L’esperimento della mediazione, in luogo del procedimento di negoziazione assistita - anche se in una ipotesi non assoggettata a mediazione obbligatoria - risponde alla finalità della normativa in tema di negoziazione assistita perché tende ad assicurare l’espletamento di un tentativo di definizione stragiudiziale della controversia con modalità più stringenti e, almeno in ipotesi, più efficaci rispetto a quello prescritto dal legislatore. Sono le conclusioni cui perviene il Tribunale di Torre Annunziata (giudice Blasi) con la sentenza del 23 marzo 2018 in una causa avviata per la richiesta di un risarcimento del danno di importo inferiore a 50mila euro e, quindi, assoggettata per legge al preventivo esperimento della negoziazione assistita dagli avvocati quale condizione di procedibilità della domanda giudiziale.

Il caso
Nella vicenda esaminata, il convenuto ha eccepito il mancato esperimento della negoziazione assistita. Il giudice ha quindi assegnato alle parti il termine di 15 giorni per avviare la negoziazione assistita. All’udienza successiva, l’attore ha provato di avere svolto di un tentativo di mediazione e il giudice ha concesso i termini istruttori, nel corso dei quali l’attore ha anche invitato il convenuto alla negoziazione assistita.

Ma dato che il convenuto ha di nuovo proposto l’eccezione di improcedibilità per il mancato tempestivo esperimento della negoziazione assistita, il Tribunale si è pronunciato per valutare se si possa considerare assolta la condizione di procedibilità se si esegue il tentativo di mediazione anziché la negoziazione assistita obbligatoria.

La decisione
Il giudice muove dalla considerazione che i due istituti sono entrambi finalizzati alla risoluzione delle controversie in via stragiudiziale e precisa che la mediazione, «prevedendo l’intervento di un soggetto terzo estraneo alle parti in lite e dotato del potere di sottoporre alle parti una proposta conciliativa, risulta maggiormente articolato rispetto a quello di negoziazione assistita e non totalmente demandato all’autonomia negoziale delle parti».

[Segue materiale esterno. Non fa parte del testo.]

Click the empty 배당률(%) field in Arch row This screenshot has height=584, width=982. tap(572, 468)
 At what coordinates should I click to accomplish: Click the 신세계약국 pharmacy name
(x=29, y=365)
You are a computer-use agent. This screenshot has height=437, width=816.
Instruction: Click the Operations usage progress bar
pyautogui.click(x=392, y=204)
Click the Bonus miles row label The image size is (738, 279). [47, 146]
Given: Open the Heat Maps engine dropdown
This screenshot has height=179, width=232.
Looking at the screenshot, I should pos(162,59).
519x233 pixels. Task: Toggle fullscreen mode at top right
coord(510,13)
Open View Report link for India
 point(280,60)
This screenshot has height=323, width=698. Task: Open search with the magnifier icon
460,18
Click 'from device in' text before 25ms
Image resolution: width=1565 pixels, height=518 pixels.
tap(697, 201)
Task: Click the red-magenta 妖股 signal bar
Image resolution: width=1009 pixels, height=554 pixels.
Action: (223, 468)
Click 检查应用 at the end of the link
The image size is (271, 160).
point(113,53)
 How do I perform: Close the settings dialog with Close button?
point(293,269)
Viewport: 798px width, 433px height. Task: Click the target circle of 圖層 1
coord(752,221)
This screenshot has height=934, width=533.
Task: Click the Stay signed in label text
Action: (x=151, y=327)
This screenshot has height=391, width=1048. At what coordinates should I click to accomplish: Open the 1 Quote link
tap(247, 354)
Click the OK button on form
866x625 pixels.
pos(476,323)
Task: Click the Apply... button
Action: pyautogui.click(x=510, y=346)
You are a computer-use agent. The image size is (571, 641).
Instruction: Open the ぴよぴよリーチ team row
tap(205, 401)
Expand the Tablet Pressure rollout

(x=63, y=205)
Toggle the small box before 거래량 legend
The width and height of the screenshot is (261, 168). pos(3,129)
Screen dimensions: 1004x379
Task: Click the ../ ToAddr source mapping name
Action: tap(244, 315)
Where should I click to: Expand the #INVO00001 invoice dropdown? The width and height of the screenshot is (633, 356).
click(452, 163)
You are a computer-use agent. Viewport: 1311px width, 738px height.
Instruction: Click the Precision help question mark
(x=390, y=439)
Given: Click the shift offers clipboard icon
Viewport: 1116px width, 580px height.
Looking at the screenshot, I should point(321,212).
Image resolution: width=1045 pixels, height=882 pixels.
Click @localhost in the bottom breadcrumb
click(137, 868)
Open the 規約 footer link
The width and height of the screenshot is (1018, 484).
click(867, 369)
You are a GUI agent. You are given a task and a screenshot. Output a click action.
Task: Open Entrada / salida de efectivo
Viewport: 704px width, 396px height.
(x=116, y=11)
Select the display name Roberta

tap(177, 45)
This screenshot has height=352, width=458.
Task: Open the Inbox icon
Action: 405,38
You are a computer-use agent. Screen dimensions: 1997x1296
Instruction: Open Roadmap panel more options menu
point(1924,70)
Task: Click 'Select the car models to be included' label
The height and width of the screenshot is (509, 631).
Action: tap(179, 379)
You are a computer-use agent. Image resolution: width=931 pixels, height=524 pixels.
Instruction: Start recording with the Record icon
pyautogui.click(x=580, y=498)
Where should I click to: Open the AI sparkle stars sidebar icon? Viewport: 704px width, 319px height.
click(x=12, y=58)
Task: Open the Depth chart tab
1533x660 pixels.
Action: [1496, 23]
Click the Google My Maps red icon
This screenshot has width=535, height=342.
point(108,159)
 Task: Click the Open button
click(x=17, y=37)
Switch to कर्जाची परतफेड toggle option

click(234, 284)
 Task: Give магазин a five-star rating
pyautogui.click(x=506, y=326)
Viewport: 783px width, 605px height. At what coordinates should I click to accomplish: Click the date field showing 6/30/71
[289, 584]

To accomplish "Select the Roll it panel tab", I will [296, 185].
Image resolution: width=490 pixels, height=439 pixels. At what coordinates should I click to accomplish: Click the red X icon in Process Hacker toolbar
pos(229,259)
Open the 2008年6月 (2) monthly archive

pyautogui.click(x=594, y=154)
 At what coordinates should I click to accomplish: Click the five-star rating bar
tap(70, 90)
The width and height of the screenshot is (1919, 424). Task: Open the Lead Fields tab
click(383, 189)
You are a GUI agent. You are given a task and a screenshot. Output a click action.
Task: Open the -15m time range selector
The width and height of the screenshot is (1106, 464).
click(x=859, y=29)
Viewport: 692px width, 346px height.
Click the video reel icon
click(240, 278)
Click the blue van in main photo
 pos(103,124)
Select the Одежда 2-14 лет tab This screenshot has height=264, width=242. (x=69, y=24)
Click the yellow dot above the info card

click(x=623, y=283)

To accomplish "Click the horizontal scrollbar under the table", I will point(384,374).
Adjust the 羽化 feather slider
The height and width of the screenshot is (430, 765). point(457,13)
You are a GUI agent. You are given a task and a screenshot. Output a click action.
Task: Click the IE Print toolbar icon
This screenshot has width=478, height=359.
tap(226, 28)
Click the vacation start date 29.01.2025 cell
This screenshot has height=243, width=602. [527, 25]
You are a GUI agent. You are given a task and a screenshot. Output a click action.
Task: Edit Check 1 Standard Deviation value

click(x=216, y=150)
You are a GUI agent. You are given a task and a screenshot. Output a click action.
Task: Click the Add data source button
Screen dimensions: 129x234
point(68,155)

Peraltro, l’ordinanza riprende l’orientamento già espresso dal Tribunale di Verona in due pronunce con le quali aveva chiarito che quando si sovrappongono gli ambiti di operatività dei due procedimenti a prevalere è la mediazione rispetto alla negoziazione assistita. Mentre con riferimento ad altre procedure obbligatorie di conciliazione, il legislatore sceglie di non attribuire maggiore importanza all’una o all’altra, stabilendo che esse convivano (Tribunale di Verona, 23 dicembre 2015 e 12 maggio 2016).

Infine, il Tribunale richiama i principi espressi dalla Suprema Corte (sentenza 24629/2015) secondo cui la mediazione obbligatoria, mira - per così dire - a rendere il processo la extrema ratio: cioè l’ultima possibilità dopo che le altre sono risultate precluse. In questa prospettiva la normativa in tema di modalità alternative di definizione delle liti «deve essere interpretata alla luce della funzione deflattiva di tali istituti e del principio della ragionevole durata del processo» e, quindi, «non può ritenersi conforme alla funzione della negoziazione assistita un’interpretazione esclusivamente formalistica dell’istituto, che non tenga conto del tentativo comunque espletato dalla parte attrice di addivenire a una definizione stragiudiziale della controversia utilizzando un procedimento previsto dalla legge e ritenuto dal legislatore prevalente rispetto a quello di negoziazione assistita».